That’s how I’d describe my first date with my girlfriend of three years, if I’m being honest. Which I’m usually not.
She arrived ten minutes late wearing an outfit so casual I couldn’t help but wonder if she would forgotten all about our date if I hadn’t emailed her that afternoon to confirm. The conversation was your typical fare: we talked about our siblings, our favorite restaurants, our TV addictions—nothing we hadn’t already shared with hundreds of virtual strangers via Facebook. We had both been single for so long that it was easy to shift into dating autopilot, and wecoasted through the evening with minimal turbulence.
I ended up asking her out again, mainly because she was so beautiful that even if our next date was equally unremarkable, I would at least get another chance to study her face. She said yes, but it was clear that she was equally ambivalent. By the time I got off the subway I had already stopped thinking about her.
That’s the true story of our first date, but it’s not the version you’ll hear if you bump into us at a party and ask about how we met:
Me: “Do you want to tell it, or should I?”
Her: “You start.”
Me: “OK, so we agreed to meet at this bar in the West Village—”
Her: “Ugh, skip all that.
Me: “Yeah, it was just your standard first date—totally awkward. Things really started to click on our second date, when we hung out at a hipster bowling alley until 1:00 am on a Sunday, eating overpriced mac and cheese and nerding out about our favorite children’s books.”
Her: “We both read A Wrinkle In Time five times.”
Me: “Actually, I only read it three times—I wasn’t a total loser.”
Her: “This coming from a guy whose sixth-grade wardrobe consisted entirely of anime t-shirts and JNCO jeans.”
And so on.
We’re not the only ones guilty of turning our story into shtick. I once heard a friend tell someone that he and his wife had met at a local speakeasy and bonded over their shared love of classic R&B, which was playing on the jukebox. It took all the self-control I could muster not to set the story straight: “Dude, I was there. It was a divey meatmarket, not a ‘speakeasy,’ and I don’t think most people would classify ‘The Thong Song’ as ‘classic R&B.’ You both got sloppy drunk and ended up making out in the bathroom. I know you remember, because I’ve been teasing you about it for the last five years.”
Why do couples do this? Some stories obviously need a bit of editing before they’re passed along to grandparents and young children, but there’s more to it than that. The fact of the matter is that tens of thousands of people fall in love every day, mostly in the usual ways—they went to school together, they met at a party, a friend set them up, etc.

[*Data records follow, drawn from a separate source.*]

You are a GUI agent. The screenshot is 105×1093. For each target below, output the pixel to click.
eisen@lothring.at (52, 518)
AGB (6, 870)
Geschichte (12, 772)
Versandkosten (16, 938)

If they had skipped that party or gone to a different school, they probably would have ended up with someone else. From a strictly rational perspective, falling in love is simply the nexus of compatibility and proximity.
But love isn’t rational, and my guess is that most successful couples secretly believe they were fated to be together. That’s why the stories they tell about how they met often sound like something out of a Nora Ephron script. Amplifying the charm and quirkiness of their first encounter is a way of telling the world that their love was written in the stars and can’t be reduced to probability or demographics.
I don’t necessarily have a problem with any of this. Believing in fated love might not be entirely rational, but it does serve a very real purpose. When relationships fall on tough times, when the present is bad and the future suddenly becomes murky, sometimes all we have to rely upon is the past. If the memory of your first encounter keeps you going, does it matter if that memory has been embellished?
I don’t think so, as long as you don’t lose sight of where the embellishments end and reality begins—you can’t expect your partner to always be in character. And as you’re creating your public story, be careful not to banish the awkward silences and crossed signals from your private recollections. They are as much a part of every young relationship as mind-melding late night conversations and electrified first kisses, and we sell ourselves short when we forget that. Even the most effortless infatuations require a leap of faith, and we should give ourselves credit for being brave enough to risk the fall.